It's maybe easier to think of this along the lines of implementations of the models underlying QuantLib (R interface here: https://cran.r-project.org/web/packages/RQuantLib/RQuantLib.pdf).
So, to give a simplified example: under the Vasicek model for interest rates (https://en.wikipedia.org/wiki/Vasicek_model) we can solve a formula for pricing zero coupon bonds (see Theorem 4.4 here: https://web.mst.edu/~bohner/fim-10/fim-chap4.pdf for more details - struggling to work out how to add formula in this post!).
If we were to implement this bond pricing formula in a function, the question is then how do we go about verifying that the implementation of that formula in code is correct.

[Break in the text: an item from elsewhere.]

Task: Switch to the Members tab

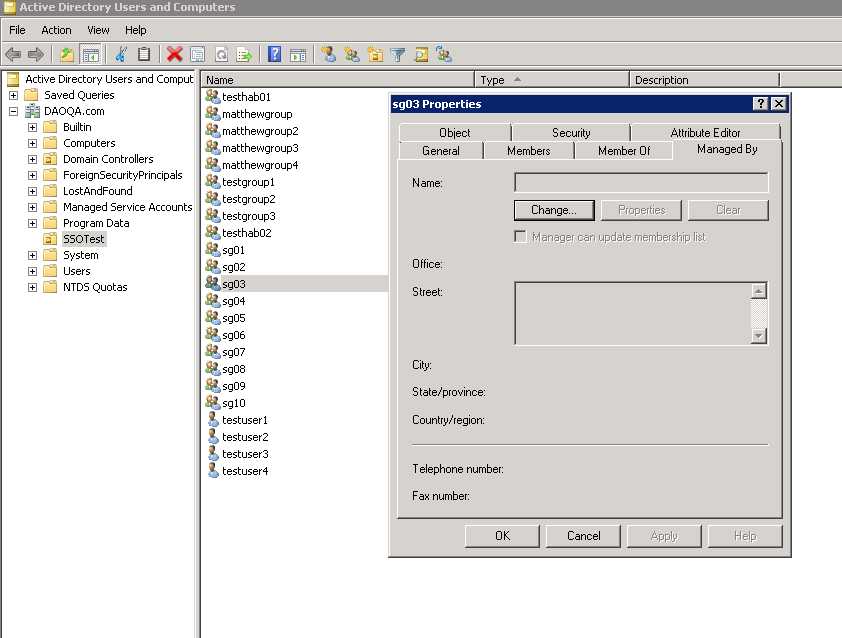Action: [x=528, y=151]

Whilst some edge case unit tests could be added relatively easily (in this example we might think about when interest rates rise bond prices tend to zero; as interest rates tend to zero, bond prices tend to 1; as maturity increases bond prices tend to zero) it's not possible to just write down the correct output for some typical set of input parameters without actually re-implementing the formula.
Under 1 in the original question, the implementation would be verified by having someone independently review that the code is correctly implementing the mathematical formula.
Under 2 in the original question, the implementation would be verified by having someone independently implement the mathematical formula and then compare outputs.
As the formula becomes more complex, both 1 and 2 become harder / more costly but both have their pros and cons.
I'd be particularly interested in the experience of anyone from the insurance or banking industries, as this scenario must be a common challenge when giving comfort to both internal and external auditors?